Trabalho pedido:
Imprima sem nenhuma alteração as linhas que começam na linha que contém "Viewport: 1232px width, 972px" e seguem até a linha que contém "will [51, 64].", incluindo as duas.

=== Linhas listadas ===

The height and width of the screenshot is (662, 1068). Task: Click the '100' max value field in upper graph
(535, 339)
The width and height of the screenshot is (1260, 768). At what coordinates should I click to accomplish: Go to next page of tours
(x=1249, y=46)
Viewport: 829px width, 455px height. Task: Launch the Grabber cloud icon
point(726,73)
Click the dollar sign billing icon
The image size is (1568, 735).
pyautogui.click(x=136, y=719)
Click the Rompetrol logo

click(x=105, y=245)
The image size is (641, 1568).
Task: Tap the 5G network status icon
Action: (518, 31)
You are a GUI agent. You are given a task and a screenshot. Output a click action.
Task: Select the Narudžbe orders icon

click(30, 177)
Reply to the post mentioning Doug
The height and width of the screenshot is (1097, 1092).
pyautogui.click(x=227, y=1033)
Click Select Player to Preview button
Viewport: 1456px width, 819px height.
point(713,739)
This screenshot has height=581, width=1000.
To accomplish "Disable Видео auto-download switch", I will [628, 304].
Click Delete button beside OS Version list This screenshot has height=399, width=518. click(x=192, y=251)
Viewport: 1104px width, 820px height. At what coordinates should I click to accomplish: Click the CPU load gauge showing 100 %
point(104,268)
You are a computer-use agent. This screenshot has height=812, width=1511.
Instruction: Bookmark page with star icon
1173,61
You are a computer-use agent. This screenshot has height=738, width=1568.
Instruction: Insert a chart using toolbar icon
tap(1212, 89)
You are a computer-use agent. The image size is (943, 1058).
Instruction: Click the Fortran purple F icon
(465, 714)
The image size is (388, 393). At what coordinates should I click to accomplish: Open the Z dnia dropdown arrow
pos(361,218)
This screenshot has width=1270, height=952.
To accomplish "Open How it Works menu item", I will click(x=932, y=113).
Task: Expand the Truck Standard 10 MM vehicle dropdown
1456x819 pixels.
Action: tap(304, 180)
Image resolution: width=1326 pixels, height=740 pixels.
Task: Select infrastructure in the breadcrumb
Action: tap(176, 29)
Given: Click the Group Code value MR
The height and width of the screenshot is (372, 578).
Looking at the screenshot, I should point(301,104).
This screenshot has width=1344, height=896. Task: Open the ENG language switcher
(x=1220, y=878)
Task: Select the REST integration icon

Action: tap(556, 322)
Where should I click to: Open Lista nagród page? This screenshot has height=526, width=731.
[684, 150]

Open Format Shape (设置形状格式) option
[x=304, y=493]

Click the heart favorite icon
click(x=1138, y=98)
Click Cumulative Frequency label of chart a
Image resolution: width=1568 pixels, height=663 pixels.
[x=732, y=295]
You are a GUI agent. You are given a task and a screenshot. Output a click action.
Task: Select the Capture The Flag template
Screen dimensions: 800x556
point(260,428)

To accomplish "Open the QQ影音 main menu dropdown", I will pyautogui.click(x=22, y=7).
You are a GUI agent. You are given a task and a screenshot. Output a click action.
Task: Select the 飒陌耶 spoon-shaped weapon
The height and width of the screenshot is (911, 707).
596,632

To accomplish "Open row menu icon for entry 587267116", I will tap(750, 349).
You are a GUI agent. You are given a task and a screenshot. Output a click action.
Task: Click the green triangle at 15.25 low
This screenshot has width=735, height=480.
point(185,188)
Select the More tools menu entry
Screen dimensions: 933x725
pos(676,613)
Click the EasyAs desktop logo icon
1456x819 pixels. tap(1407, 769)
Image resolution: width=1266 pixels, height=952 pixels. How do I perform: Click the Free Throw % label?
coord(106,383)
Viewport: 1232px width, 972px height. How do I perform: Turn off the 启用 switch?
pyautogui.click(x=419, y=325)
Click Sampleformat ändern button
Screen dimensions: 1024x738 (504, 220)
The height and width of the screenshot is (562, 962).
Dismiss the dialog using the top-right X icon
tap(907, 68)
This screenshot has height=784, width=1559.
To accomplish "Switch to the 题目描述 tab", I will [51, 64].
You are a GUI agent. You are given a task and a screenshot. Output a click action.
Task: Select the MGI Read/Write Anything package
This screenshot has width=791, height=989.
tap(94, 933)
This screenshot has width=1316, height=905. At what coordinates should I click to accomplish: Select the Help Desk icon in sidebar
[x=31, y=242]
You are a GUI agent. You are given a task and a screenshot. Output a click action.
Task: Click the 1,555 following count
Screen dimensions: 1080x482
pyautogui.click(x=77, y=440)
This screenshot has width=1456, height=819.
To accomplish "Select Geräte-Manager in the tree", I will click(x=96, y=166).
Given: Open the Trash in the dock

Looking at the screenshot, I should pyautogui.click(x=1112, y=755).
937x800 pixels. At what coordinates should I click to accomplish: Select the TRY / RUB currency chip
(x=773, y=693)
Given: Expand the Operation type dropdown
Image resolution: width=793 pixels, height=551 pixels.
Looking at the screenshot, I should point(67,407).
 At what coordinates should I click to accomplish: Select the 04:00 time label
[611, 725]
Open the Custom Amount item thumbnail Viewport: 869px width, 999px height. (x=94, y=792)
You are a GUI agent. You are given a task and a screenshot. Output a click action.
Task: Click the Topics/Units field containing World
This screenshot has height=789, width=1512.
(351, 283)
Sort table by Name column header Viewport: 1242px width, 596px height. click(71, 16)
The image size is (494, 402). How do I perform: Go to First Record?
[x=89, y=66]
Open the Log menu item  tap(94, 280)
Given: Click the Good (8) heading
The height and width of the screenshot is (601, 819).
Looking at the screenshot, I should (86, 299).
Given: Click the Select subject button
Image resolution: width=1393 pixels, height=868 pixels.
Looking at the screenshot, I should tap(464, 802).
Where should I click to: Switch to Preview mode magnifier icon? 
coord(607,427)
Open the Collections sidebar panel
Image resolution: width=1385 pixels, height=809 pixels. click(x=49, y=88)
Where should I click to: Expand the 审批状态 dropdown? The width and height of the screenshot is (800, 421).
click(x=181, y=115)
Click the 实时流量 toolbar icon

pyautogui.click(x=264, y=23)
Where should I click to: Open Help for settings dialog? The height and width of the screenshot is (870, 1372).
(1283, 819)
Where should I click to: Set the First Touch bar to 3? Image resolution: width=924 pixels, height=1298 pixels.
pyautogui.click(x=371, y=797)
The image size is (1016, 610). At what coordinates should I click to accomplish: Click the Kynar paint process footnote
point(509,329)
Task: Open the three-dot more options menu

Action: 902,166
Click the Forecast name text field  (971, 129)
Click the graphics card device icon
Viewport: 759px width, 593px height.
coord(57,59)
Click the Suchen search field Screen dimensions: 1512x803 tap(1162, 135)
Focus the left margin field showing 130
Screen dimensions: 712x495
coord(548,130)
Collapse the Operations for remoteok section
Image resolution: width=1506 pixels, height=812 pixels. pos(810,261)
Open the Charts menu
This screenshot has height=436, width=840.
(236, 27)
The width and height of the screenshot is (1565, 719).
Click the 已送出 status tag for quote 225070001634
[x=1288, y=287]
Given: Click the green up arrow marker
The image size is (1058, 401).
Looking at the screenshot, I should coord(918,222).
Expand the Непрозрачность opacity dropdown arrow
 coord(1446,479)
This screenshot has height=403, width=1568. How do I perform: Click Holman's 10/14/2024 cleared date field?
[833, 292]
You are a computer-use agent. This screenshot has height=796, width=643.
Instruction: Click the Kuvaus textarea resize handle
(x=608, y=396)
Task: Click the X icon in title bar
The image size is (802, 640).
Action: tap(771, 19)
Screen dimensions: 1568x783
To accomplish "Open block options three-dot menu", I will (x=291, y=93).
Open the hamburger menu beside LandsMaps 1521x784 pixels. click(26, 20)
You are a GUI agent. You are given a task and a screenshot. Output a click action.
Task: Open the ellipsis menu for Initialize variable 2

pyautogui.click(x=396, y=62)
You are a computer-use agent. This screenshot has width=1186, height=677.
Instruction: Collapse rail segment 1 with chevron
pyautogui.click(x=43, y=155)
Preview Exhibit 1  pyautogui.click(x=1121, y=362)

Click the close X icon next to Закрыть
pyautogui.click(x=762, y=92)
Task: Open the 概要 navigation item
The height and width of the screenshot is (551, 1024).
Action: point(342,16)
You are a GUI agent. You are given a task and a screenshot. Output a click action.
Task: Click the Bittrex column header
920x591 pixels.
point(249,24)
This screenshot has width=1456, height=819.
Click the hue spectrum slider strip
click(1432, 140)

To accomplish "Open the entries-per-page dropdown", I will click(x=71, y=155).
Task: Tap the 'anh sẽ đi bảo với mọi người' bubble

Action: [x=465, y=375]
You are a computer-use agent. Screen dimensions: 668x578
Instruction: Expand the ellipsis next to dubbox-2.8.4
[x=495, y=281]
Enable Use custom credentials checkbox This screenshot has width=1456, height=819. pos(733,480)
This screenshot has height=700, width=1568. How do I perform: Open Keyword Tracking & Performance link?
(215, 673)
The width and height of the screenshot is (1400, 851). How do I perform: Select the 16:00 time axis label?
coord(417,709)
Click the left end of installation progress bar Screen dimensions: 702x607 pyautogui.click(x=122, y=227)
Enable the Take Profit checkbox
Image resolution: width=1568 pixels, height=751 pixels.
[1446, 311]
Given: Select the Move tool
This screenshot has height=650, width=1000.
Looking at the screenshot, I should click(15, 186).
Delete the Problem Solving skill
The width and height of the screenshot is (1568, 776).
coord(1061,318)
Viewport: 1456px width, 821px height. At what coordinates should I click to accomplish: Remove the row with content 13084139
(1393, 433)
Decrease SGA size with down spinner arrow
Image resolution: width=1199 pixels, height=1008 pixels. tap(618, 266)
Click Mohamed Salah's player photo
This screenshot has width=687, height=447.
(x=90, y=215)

===

Resultado do exercício:
Viewport: 1232px width, 972px height. How do I perform: Turn off the 启用 switch?
pyautogui.click(x=419, y=325)
Click Sampleformat ändern button
Screen dimensions: 1024x738 (504, 220)
The height and width of the screenshot is (562, 962).
Dismiss the dialog using the top-right X icon
tap(907, 68)
This screenshot has height=784, width=1559.
To accomplish "Switch to the 题目描述 tab", I will [51, 64].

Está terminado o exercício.